Game Programming with the Simple DirectMedia Layer

Put the library behind Tux Racer and the Linux version of Civilization into your game.

Simple DirectMedia Layer (SDL, www.libsdl.org) is a simple, yet powerful, cross-platform game and multimedia development library. The library was developed by Sam Latinga while he was working for Loki Software, Inc. and was used in their commercial game projects. SDL was developed to meet the needs of game developers working in a multi-OS environment and was used in the Linux versions of Maelstrom, Hopkins FBI, Civilization: Call to Power, Descent 2, MythII: Soulblighter, Railroad Tycoon II, Tux Racer and many more. The SDL web site lists hundreds of games and applications written using SDL.

SDL officially supports Linux, Windows, BeOS, Mac OS, Mac OS X, FreeBSD, OpenBSD, BSD/OS, Solaris and IRIX. SDL also works with Windows CE, AmigaOS, Atari, QNX, NetBSD, AIX, Tru64 UNIX and SymbianOS. However, those OSes are not yet officially supported. This means if you write your application using SDL, you can port it with minimal rework to all those OSes. SDL provides a portable way to write games and multimedia applications on every major OS currently in use.

Installing SDL

If you are using a recent version of Linux, you probably have a complete SDL installation. In fact, a quick check of /usr/bin using ldd on my Red Hat 8.0 system found eight programs that depend on SDL.

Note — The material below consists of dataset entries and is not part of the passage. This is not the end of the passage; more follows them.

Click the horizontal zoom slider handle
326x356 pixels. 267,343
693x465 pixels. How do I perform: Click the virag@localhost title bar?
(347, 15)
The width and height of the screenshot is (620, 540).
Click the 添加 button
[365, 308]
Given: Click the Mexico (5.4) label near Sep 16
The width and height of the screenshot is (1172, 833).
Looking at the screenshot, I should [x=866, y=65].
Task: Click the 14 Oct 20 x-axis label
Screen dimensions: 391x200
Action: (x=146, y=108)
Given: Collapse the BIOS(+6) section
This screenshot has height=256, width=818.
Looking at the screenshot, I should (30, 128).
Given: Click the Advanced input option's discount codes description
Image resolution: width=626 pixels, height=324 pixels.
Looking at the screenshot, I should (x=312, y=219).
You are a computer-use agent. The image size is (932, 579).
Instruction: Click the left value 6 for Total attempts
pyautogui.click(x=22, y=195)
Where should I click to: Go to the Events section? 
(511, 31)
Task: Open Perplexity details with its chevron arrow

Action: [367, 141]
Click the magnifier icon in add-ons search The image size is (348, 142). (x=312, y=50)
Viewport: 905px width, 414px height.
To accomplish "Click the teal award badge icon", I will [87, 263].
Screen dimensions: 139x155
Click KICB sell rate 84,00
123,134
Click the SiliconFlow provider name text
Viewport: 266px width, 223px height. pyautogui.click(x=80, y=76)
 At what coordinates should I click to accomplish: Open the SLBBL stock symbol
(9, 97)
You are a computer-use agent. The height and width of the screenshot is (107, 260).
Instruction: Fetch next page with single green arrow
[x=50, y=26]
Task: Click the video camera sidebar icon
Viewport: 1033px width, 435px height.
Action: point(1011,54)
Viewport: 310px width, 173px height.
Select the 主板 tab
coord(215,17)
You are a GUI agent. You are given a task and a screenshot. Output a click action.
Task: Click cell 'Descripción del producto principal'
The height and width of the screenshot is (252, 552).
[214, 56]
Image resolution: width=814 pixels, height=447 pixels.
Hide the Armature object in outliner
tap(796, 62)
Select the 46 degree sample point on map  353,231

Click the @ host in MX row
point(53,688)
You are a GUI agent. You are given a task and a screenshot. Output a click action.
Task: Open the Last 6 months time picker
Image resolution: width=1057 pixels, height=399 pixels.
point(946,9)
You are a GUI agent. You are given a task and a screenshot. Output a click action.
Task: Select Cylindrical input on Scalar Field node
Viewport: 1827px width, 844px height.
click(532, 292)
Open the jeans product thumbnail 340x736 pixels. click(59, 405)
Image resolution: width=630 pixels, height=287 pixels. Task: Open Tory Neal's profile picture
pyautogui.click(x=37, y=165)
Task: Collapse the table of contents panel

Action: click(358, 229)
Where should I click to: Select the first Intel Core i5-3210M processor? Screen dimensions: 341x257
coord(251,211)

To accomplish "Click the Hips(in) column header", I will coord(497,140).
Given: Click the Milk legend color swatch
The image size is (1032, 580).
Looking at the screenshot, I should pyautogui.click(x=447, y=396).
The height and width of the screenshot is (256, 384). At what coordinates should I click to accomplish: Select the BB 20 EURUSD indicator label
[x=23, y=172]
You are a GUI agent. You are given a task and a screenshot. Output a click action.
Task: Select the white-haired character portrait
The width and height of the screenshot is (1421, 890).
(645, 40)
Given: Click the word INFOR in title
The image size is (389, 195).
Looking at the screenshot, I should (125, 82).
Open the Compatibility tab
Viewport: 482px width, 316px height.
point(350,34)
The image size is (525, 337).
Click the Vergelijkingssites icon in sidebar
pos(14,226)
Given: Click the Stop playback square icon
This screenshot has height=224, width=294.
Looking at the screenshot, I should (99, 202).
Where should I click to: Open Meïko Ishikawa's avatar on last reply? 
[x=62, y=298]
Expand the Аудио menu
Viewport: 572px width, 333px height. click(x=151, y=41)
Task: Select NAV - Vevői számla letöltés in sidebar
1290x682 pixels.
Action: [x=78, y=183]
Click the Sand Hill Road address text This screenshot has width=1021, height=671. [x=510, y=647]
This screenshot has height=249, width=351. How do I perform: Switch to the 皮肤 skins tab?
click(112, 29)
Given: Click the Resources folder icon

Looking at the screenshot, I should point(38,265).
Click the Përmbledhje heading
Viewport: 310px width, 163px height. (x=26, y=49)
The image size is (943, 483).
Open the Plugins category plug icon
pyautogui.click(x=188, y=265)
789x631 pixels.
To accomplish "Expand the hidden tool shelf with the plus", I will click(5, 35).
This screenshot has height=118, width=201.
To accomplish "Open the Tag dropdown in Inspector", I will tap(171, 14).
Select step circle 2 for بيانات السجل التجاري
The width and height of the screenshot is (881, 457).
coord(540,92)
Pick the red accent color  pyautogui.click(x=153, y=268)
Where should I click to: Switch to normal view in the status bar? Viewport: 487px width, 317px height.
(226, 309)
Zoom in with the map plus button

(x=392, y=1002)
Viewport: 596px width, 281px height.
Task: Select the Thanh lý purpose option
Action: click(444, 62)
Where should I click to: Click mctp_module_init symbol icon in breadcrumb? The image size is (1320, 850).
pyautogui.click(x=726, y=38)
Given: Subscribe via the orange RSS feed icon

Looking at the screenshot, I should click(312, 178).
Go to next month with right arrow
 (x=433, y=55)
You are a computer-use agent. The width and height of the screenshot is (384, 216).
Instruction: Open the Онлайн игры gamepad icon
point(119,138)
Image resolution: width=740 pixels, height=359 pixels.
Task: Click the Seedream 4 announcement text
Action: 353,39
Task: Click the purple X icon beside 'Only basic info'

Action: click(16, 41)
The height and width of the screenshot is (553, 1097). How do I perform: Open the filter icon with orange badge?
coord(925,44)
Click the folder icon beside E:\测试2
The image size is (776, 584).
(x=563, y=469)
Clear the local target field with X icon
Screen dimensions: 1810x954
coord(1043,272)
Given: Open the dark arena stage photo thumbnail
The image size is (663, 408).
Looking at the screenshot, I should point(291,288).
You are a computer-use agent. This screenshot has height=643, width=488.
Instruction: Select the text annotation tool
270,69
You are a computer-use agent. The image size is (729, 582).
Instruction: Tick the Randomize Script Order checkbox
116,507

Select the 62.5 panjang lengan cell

The following commands show whether the SDL libraries and C/C++ include files are installed on your system:

locate SDL.h
locate libSDL
locate sdl-config

If all of these commands report the file was found, most likely you have a complete SDL installation, and you need only to make sure it is up to date. The sdl-config program checks the SDL version and acquires compile and link flags for your SDL applications. If sdl-config was found, run:

sdl-config --version
to see which version of SDL you have. If sdl-config reports a version less than 1.2.4, you should install newer libraries. Like most open-source projects, SDL is under constant development, so if you are using SDL for development, check for new versions regularly or join one of the SDL mailing lists to keep track of library updates.

If SDL is not installed, you need to download and install it. Your distribution probably has precompiled SDL packages, so you can check your regular source of packages first. If it's up to date, the easiest way to get started is to install the devel or dev packages for SDL from your distribution.

The file sdl-install.sh included with the source code used in this article is a shell script that downloads and installs version 1.2.5 of SDL and all its add-on libraries. The script must be run as root in the directory where you want the source for SDL. The script downloads the following:

If you don't use sdl-install.sh, visit the web pages listed above, download the files, unpack them and follow the instructions in the appropriate README files to install the libraries. Test your new installation by running:

sdl-config --version
If it doesn't run or gives a version number lower than the version you installed, the installation didn't work. In my experience, this happens when I don't follow the instructions or leave an old version of SDL installed in a different place. If locate sdl-config lists more than one location, either delete the old SDL installation, something I hate to do, or re-install over the old version. The sdl-install.sh file shows how to use ./configure --prefix to install SDL anywhere you want, but it's safest and easiest to install in the default location.

SDL documentation can be found at www.libsdl.org/docs.php. On-line documents are at sdldoc.csn.ul.ie. Support library documentation is either linked from their download pages, included with the source code or embedded in the .h files. Sample programs are included with SDL, and its support libraries are great starting places for your own projects.